Water samples from ponds were collected and studied in laboratories by researchers from the University of Nebraska-Lincoln in the United States. Their discoveries sparked an exciting new adventure. Their findings were published in the peer-reviewed journal Proceedings of the National Academy of Sciences (PNAS).
The laboratory experiments demonstrated that these organisms can survive and grow by consuming viruses. It is unknown how much these protists influence food chains and natural ecosystems by putting viruses under evolutionary pressure.
Only two years ago, scientists discovered viral genes in the genomes of marine protists, indicating that protists most likely consumed viral matter but concrete proof was not provided.
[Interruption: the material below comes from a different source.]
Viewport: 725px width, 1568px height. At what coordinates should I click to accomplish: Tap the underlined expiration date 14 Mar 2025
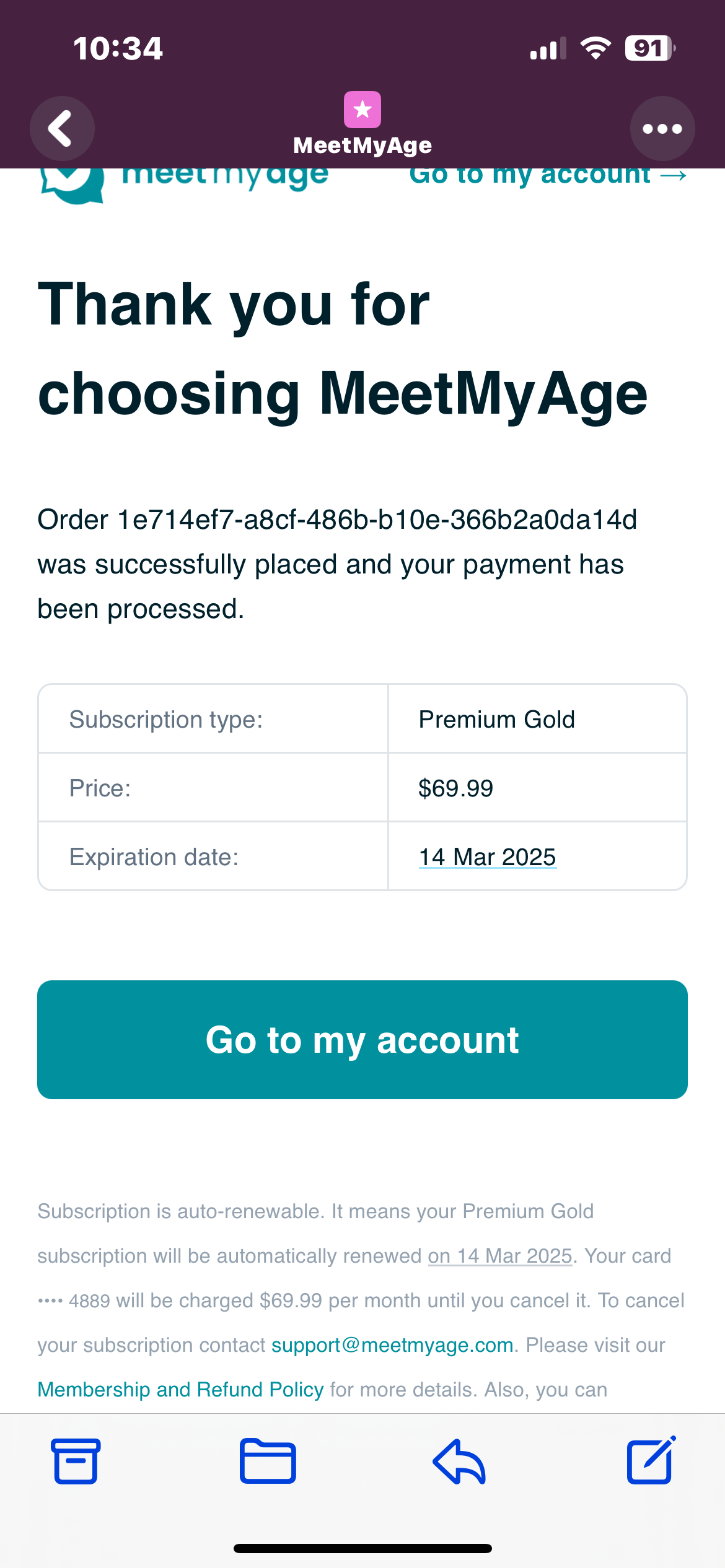pos(488,857)
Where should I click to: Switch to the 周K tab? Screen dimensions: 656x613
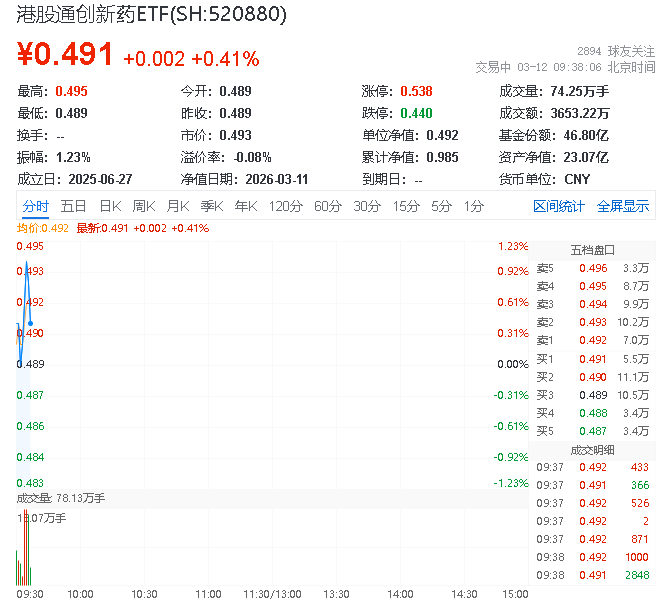144,206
However, until recently, no direct consumption has been observed.
What are virovores?
These virus-eating protists, which are their own kingdom on the tree of life and not animals, plants, or fungi, are now known as virovores. A virovore is an organism that obtains nutrients and energy by consuming viruses. Chloroviruses (Shown in the picture below) are among the victims of this tragedy. Technically, the term refers to organisms that consume viruses primarily or solely, but it currently only includes organisms that derive a partial nutritional benefit from virus consumption, similar to a type of microbiological omnivory. Virovory is the most recently discovered type of food on which a living organism can rely for energy.
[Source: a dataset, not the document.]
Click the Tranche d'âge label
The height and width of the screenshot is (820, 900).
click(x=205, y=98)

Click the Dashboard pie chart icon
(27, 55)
Given that viruses constitute a very small portion of the larger matter consumed by other organisms in terms of mass and caloric intake, they were thought to be unimportant as food or a source of nutrients for these organisms. However, the new findings alter our comprehension of viruses’ role in the food chain at the microscopic scale.
Confirming the theory
Scientists discovered that the ciliate protists Halteria and Paramecium bursaria increased in number and multiplied, while the number of viruses in the sample decreased when compared to virus-free control samples.
To affirm their hypothesis that the organisms were feeding on viruses (or, more precisely, virions), the researchers stained the Genetic material of chloroviruses with a fluorophore and let protists such as Paramecium caudatum and Euplotes “graze” on the viruses alongside Halteria.
How many viruses does Halteria consume on a daily basis?
Scientists discovered that as Halteria got bigger and bigger as they consume 10,000 to 100,000 viruses per day. The new Halteria cells also glowed, indicating that the dye from the virus particles had been consumed along with the virus.
With only viruses for food, the population of Halteria rose by about 15 times in two days, whereas the level of chlorovirus used in the experiment was reduced by 100 times. Halteria did not multiply in control samples without the virus, indicating that these particles were indeed their food source.
The findings indicate that Halteria is the first known virovore, and that ciliate protists may play a crucial role in allowing viruses to flourish in nature.